On Tuesday, Google stated that it will be abandoning its contentious plans to replace third-party tracking cookies in favour of a new Privacy Sandbox concept dubbed Topics, which categorises users’ browsing patterns into about 350 topics.
The new architecture, which replaces FLoC (Federated Learning of Cohorts), categorises users’ browsing history for a particular week into a group of top pre-designated interests (i.e., topics), which are only stored on the device for a three-week rotating period.
When a user accesses a participating site, the Topics picks three of the user’s interests — one from each of the previous three weeks — and shares them with the site and any relevant advertising partners.
Users can not only observe the framework, but they can also manipulate it by removing or disabling topics altogether.
The objective is to facilitate interest-based advertising by giving consumers more relevant adverts without knowing the individual sites that have been visited by identifying each website with a recognised, high-level topic and providing the most frequent topics linked with the browsing history.
Topics, that will be available as a developer trial in the Chrome browser, uses machine learning to identify topics from hostnames and is intended to eliminate sensitive categories like gender, religion, sexual orientation, or ethnicity, according to Google.
Privacy director of Privacy Sandbox, Vinay Goel expressed that because Topics is supported by the browser, it offers a more recognisable means to monitor and manage how your data is shared, when compared to tracking technologies like third-party cookies.
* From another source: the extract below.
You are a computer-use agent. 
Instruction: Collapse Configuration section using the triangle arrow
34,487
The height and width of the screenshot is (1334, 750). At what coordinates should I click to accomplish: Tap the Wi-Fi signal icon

Goel said that by giving websites your topics of interest, online companies have an option that does not rely on covert monitoring techniques, such as browser fingerprinting, to continue presenting relevant adverts.
The announcement comes precisely seven months after Google stated in June 2021 that it will be delaying the launch from early 2022 to late 2023 due to backlash from privacy campaigners, causing the firm to recognise that additional time is required throughout the ecosystem to get it right.